The United States-sponsored draft resolution before the ongoing session of the United Nations Human Rights Commission urges the Sri Lankan government to conduct an ‘independent and credible’ investigation into allegations of human rights violations.
The draft resolution -- a copy of which has been obtained by PTI -- has not ceded to demands of human rights bodies for an independent international investigation.
Welcoming the announcement by the Lankan government to hold elections to the Provincial Council in the Northern Province in September 2013, the draft resolution now calls upon Colombo to fulfill its public commitments, including on the devolution of political authority.
A previous version of the draft resolution had expressed concern over the ‘failure of Sri Lanka to fulfill its commitment on devolution of power’.

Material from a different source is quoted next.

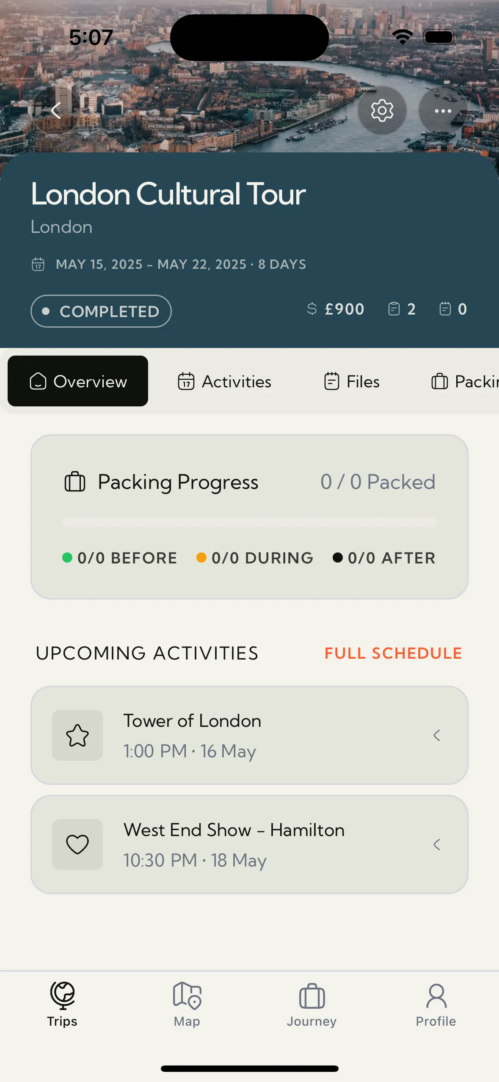499x1082 pixels.
Task: Tap the heart icon for Hamilton show
Action: (77, 845)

The draft resolution, currently under circulation, also welcomes and acknowledges the progress made by the Lankan government in rebuilding infrastructure, de-mining and resettling the majority of internally displaced persons.
At the same time, it takes note of the considerable work that lies ahead in the areas of justice, reconciliation and resumption of livelihoods, and stresses the importance of the full participation of local populations, including representatives of civil society and minorities, in these efforts.
The draft resolution now encourages (not urges as in the previous version) Sri Lanka to implement the recommendations made in the report of the Office of the High Commissioner, and also ‘calls upon’ the Sri Lankan government to ‘conduct an independent and credible investigation’ into allegations of violations of international human rights law and international humanitarian law.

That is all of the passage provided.